Every few days our application will need to insert up to 3 million (this number may grow) predicates into the database. To assess dgraph’s performance, I wrote this little python script below to benchmark the time it takes to insert 1000, 10000, 30000, 50000, and 100000 predicates. Results are as follows:

Updated schema in 1.824007272720337 seconds.
Mutating 1000 N-Quads took 0.0899970531463623 seconds.
Mutating 10000 N-Quads took 1.6726512908935547 seconds.
Mutating 30000 N-Quads took 11.846931219100952 seconds.
Mutating 50000 N-Quads took 27.030992031097412 seconds.
Mutating 100000 N-Quads took 111.02126455307007 seconds.

The growth of the time is a bit worrying. Why does inserting 100 thousand predicates take 70x the time to insert 10 thousand predicates?

Here’s the script:

#!/usr/bin/env python3
import time

import pydgraph


client_stub = pydgraph.DgraphClientStub('localhost:9080')
client = pydgraph.DgraphClient(client_stub)
client.alter(pydgraph.Operation(drop_all=True))

schema = """
test: string @index(fulltext) @lang .
"""
start_time = time.time()
client.alter(pydgraph.Operation(schema=schema))
print('Updated schema in {} seconds.'.format(time.time() - start_time))

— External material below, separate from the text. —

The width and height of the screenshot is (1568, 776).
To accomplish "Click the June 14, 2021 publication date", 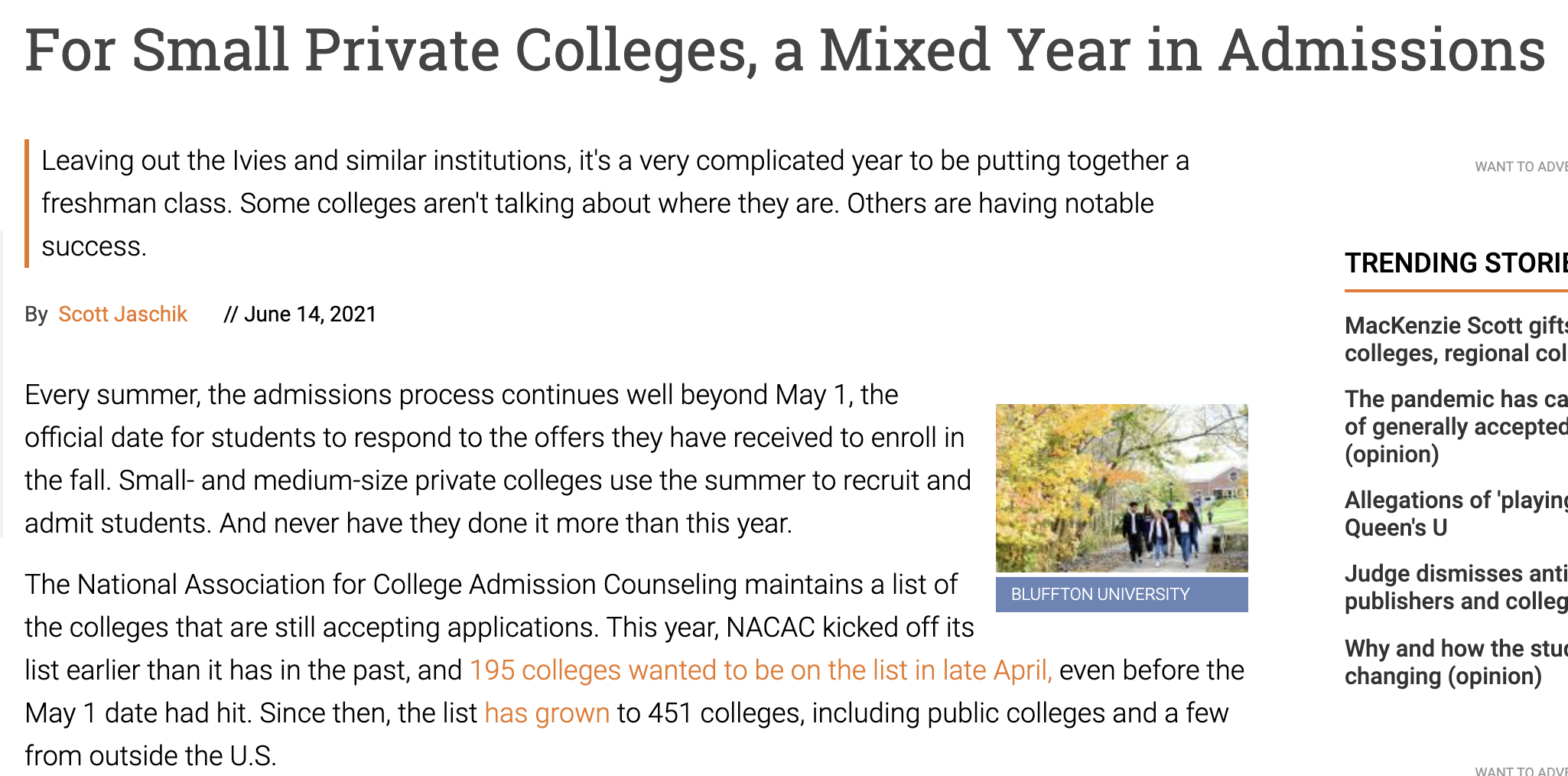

for n in (1_000, 10_000, 30_000, 50_000, 100_000):
    rdf = '\n'.join('<_:node_{}> <test> "test" .'.format(i) for i in range(n))
    transaction = client.txn()
    start_time = time.time()
    transaction.mutate(set_nquads=rdf, commit_now=True)
    print('Mutating {} N-Quads took {} seconds.'.format(n, time.time() - start_time))

Initially, I thought it’s because of the fulltext index. So I also tried without without @index(fulltext). Here are the results:

Updated schema in 0.004003763198852539 seconds.
Mutating 1000 N-Quads took 0.07899928092956543 seconds.
Mutating 10000 N-Quads took 1.236546277999878 seconds.
Mutating 30000 N-Quads took 7.040283203125 seconds.
Mutating 50000 N-Quads took 16.69643545150757 seconds.
Mutating 100000 N-Quads took 59.379029989242554 seconds.

It’s slightly better, but the time growth is still worrying.

Any guidance is appreciated.

Configurations:

  • Running in docker on Windows.
  • One zero and one alpha.
    Dgraph version : v1.0.11
    Commit SHA-1 : b2a09c5b
    Commit timestamp : 2018-12-17 09:50:56 -0800
    Branch : HEAD
    Go version : go1.11.1

codexnull commented :

Thanks for the report and for providing the test script. We confirmed that the transaction time does grow more than linearly with the transaction size and will dig deeper for improvements.

In the mean time, we suggest clients use transaction sizes of 1000 or so and use concurrency instead to increase throughput.

mooncake4132 commented :

Thanks for confirming. We can definitely split the mutations into different transactions.

I’ll let you decide if you want to close this issue or leave it open for tracking.